### Dataset content
+--

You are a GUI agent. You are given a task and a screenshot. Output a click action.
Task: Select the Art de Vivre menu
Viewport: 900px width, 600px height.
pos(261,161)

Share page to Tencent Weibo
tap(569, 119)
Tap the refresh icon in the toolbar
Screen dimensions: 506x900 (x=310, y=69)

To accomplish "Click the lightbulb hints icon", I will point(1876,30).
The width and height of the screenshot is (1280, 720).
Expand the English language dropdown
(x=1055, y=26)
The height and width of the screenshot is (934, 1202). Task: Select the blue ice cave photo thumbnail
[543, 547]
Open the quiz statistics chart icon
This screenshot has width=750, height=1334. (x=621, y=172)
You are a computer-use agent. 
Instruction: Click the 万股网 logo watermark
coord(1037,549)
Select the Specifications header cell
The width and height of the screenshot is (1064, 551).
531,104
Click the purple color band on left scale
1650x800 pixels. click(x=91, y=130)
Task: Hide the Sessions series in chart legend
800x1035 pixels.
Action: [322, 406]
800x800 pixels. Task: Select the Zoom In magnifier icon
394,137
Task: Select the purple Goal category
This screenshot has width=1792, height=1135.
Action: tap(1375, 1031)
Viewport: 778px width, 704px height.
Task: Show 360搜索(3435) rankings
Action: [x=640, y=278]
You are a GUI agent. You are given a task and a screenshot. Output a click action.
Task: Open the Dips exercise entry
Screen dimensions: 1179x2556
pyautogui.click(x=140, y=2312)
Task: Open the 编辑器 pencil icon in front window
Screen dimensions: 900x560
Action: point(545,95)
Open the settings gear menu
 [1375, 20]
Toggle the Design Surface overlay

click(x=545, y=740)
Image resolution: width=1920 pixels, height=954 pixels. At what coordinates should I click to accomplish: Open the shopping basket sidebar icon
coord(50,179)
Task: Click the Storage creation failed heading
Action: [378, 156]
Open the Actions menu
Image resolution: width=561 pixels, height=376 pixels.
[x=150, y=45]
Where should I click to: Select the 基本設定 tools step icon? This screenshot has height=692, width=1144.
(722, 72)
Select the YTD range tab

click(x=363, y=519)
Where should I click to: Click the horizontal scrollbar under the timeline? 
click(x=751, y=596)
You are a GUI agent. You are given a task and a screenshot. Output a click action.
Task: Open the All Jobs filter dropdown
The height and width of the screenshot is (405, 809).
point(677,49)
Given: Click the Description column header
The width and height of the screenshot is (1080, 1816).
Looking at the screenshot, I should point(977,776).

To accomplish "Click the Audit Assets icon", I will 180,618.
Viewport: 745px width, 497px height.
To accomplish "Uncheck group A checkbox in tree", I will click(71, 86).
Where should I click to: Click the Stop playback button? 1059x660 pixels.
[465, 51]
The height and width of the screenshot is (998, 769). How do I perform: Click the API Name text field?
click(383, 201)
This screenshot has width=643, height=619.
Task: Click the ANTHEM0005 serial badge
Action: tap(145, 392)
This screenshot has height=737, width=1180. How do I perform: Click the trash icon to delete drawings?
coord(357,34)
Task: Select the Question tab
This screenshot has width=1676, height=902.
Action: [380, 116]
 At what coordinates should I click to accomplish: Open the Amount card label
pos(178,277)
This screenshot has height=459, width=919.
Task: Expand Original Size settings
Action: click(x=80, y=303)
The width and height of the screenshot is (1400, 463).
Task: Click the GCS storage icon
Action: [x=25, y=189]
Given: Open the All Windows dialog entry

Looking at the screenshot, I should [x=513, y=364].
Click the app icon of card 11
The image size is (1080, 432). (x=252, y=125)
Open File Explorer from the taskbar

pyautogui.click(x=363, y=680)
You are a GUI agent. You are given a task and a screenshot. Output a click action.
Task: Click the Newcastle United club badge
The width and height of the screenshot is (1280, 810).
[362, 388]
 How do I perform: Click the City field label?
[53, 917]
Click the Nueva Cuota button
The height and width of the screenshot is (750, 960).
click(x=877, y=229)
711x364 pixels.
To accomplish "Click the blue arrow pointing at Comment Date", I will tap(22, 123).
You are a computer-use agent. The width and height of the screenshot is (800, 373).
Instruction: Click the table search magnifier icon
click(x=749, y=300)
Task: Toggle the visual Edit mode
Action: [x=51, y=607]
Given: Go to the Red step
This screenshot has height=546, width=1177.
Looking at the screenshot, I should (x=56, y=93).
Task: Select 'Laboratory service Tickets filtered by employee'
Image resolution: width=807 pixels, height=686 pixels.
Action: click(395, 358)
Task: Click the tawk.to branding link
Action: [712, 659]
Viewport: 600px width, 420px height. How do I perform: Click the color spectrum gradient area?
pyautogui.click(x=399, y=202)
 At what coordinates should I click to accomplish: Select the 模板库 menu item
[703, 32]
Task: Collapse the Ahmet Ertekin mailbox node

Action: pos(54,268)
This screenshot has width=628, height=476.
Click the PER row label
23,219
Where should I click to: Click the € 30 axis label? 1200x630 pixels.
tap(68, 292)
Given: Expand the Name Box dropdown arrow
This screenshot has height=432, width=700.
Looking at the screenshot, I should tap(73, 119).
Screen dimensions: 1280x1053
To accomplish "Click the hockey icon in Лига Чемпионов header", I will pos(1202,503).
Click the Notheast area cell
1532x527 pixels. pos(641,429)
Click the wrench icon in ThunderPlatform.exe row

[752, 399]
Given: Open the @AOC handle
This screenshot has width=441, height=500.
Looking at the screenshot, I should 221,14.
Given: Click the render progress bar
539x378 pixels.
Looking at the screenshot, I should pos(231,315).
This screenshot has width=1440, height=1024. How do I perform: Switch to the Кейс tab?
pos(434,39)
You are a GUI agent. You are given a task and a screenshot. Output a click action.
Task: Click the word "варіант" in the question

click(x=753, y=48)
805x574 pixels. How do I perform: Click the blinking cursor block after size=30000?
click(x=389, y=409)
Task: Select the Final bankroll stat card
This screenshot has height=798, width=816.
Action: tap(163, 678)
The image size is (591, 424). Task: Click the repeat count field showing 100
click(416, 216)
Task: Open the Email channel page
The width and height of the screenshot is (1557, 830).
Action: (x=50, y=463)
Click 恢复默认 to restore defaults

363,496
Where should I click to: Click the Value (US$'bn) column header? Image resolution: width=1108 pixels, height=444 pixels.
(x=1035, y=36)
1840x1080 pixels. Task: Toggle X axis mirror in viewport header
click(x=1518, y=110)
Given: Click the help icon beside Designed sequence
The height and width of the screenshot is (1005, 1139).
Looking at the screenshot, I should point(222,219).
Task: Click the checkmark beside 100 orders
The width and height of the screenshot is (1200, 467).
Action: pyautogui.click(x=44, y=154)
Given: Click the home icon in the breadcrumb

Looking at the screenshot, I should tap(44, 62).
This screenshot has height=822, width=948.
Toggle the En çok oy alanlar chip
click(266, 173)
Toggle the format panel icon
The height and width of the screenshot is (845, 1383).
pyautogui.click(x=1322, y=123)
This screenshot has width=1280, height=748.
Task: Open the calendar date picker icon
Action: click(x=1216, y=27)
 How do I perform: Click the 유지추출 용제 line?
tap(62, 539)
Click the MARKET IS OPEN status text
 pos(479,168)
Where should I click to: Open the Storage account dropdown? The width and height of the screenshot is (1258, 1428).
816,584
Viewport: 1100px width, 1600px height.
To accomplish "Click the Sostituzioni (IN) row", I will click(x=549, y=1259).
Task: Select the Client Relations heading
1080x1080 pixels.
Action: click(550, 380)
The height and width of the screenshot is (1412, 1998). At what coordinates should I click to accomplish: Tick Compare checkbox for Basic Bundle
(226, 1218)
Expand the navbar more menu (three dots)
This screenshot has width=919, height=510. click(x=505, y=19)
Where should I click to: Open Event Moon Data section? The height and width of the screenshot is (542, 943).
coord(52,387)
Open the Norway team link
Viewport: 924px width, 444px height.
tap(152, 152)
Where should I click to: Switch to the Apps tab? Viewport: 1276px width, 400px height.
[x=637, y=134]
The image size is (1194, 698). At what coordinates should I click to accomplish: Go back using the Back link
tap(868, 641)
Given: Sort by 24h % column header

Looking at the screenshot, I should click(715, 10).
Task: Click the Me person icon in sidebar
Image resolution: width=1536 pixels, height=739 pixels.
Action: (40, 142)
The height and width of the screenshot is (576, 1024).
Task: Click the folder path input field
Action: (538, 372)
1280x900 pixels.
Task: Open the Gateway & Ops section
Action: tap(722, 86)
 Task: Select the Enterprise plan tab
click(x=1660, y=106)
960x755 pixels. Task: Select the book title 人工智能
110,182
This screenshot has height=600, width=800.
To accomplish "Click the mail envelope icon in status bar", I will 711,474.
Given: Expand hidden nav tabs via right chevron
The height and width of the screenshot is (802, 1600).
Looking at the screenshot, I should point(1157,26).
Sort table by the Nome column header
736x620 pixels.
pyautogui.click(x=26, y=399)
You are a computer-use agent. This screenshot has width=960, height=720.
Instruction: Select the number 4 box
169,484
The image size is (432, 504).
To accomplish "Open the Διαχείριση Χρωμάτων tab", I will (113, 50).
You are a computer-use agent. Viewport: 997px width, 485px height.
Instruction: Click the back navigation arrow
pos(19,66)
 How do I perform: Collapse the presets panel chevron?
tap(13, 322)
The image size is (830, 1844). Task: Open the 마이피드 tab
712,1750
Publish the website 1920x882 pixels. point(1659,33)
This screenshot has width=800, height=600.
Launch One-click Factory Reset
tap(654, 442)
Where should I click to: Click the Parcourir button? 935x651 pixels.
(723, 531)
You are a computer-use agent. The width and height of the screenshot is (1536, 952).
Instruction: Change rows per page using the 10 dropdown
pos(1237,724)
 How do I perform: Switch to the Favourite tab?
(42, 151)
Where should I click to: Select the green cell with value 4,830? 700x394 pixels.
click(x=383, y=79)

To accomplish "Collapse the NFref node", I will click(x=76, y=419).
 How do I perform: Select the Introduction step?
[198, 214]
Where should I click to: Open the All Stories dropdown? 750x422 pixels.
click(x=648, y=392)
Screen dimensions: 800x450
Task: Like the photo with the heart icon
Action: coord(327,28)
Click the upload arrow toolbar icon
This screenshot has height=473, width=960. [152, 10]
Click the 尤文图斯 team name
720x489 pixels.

+--

### Task statement
Wherever a line in the entries above holds "will", copy that line.

### Answer to this task
To accomplish "Click the lightbulb hints icon", I will point(1876,30).
To accomplish "Click the Audit Assets icon", I will 180,618.
To accomplish "Uncheck group A checkbox in tree", I will click(71, 86).
To accomplish "Click the blue arrow pointing at Comment Date", I will tap(22, 123).
To accomplish "Click the hockey icon in Лига Чемпионов header", I will pos(1202,503).
To accomplish "Click the Sostituzioni (IN) row", I will click(x=549, y=1259).
To accomplish "Click the mail envelope icon in status bar", I will 711,474.
To accomplish "Open the Διαχείριση Χρωμάτων tab", I will (113, 50).
To accomplish "Collapse the NFref node", I will click(x=76, y=419).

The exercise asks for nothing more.